Reporter: Adinda Ade Mustami | Editor: A.Herry Prasetyo
JAKARTA. Direktur Jenderal (Dirjen) Pajak Sigit Priadi Pramudito mengakui adanya kesalahan dalam penyusunan Peraturan Dirjen Pajak (Perdirjen) Nomor 19/PJ/2015 tentang Tata Cara Pemungutan Pajak Penghasilan (PPh) Pasal 22 atas Penjualan Barang Sangat Mewah.
Perdirjen tersebut sempat menuai kontroversi lantaran batasan harga asli barang yang dikenakan Pajak Penghasilan (PPh) Pasal 22 atas barang sangat mewah menjadi lebih kecil dibandingkan dengan yang diatur dalam Peraturan Menteri Keuangan (PMK) Nomor 90/PMK.03/2015 tentang Wajib Pajak Tertentu sebagai Pemungut PPh dari Pembeli atas Penjualan Barang yang Tergolong Sangat Mewah. "Salah tulis itu. Sudah diperbaiki," kata Sigit di Komplek Parlemen, Senin (22/6).
Adapun dalam Perdirjen tersebut, batasan harga minimal yang dijadikan sebagai dasar penggolongan barang sangat mewah yang dikenakan PPh Pasal 22 termasuk Pajak Pertambahan Nilai (PPN) dan Pajak Penjualan Barang Mewah (PPnBM).
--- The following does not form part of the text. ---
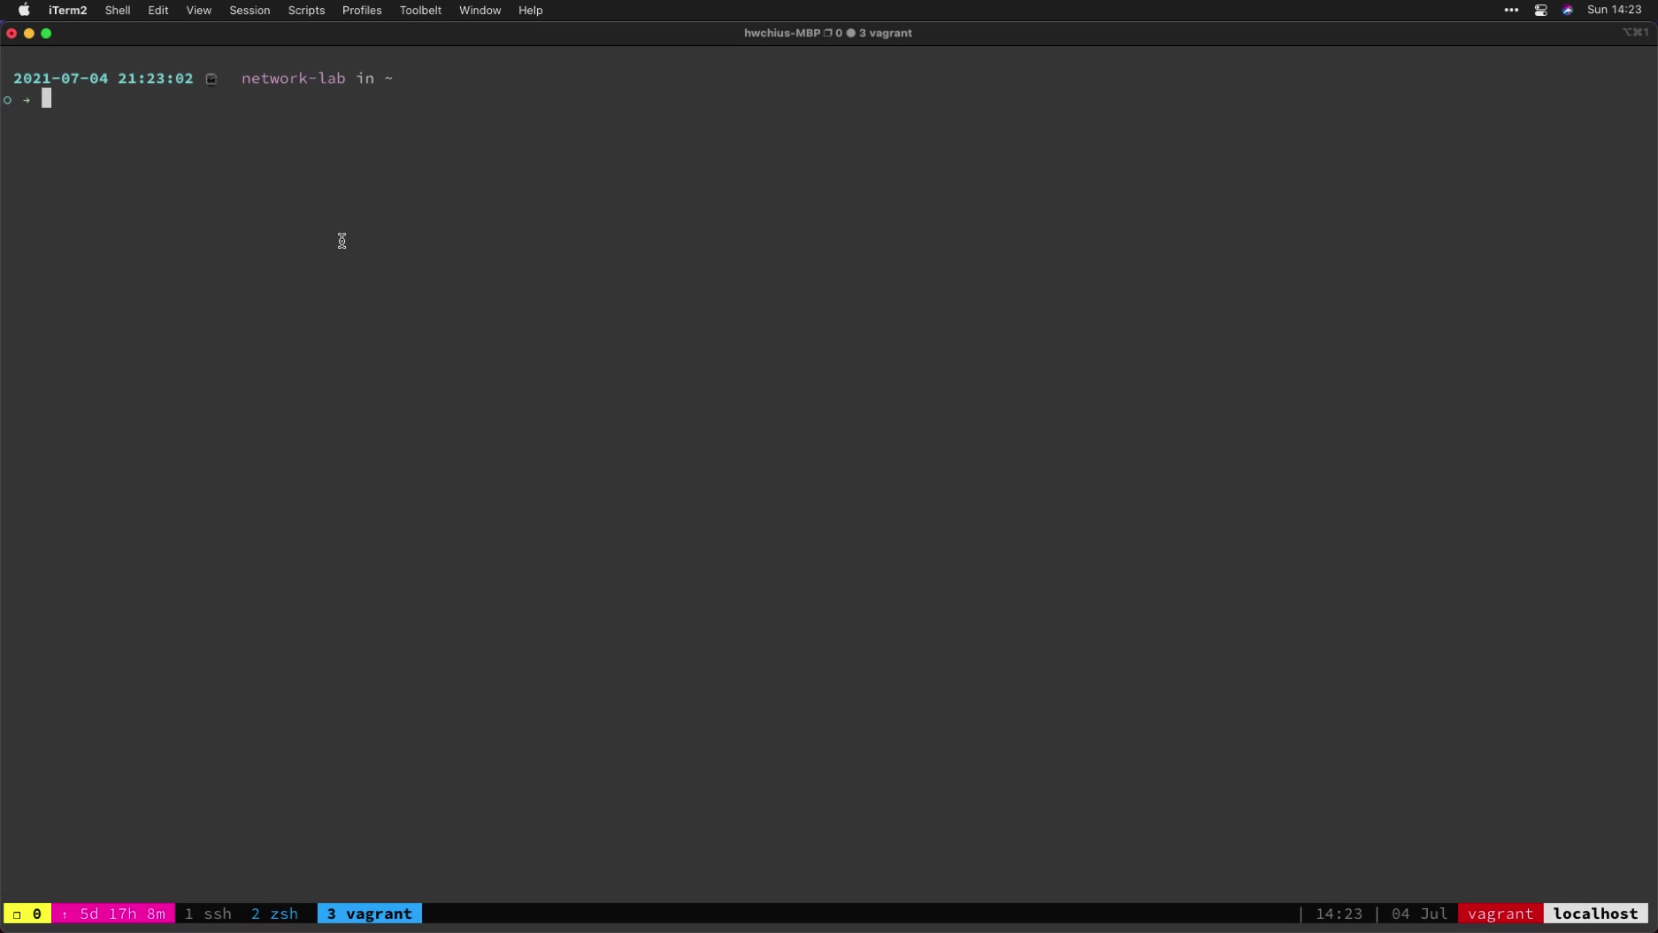Open the Profiles menu
This screenshot has width=1658, height=933.
pyautogui.click(x=361, y=10)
Pasal 2 beleid tersebut mengatakan, barang yang tergolong sangat mewah untuk rumah dan tanahnya serta apartemen adalah harga dasar, yaitu harga tunai atau cash keras termasuk PPn dan PPnBM.
Dengan demikian, jika harga tersebut dikurangi PPN bertarif 10% dan PPnBM bertarif 20%, maka harga asli properti minimal yang dapat dipungut PPh Pasal 22 tersebut adalah sebesar Rp 3,85 miliar. Sementara dalam PMK, batasan nilai harga jual untuk properti baik rumah tapak maupun apartemen yang dipungut PPh Pasal 22, sebesar Rp 5 miliar. Padahal, Perdirjen tersebut merupakan turunan PMK.
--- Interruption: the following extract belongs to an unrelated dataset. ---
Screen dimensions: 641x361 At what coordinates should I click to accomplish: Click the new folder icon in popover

Lebih lanjut Sigit menyatakan, dirinya telah menadatangani revisi Perdirjen tersebut. Dalam revisinya, otoritas pajak memperbaiki pengertian harga jual, bahwa harga tersebut adalah harga yang belum dikenakan PPN dan PPnBM. Namun, hingga kini revisi Perdirjen tersebut belum dipubliksikan di situs resmi Ditjen Pajak.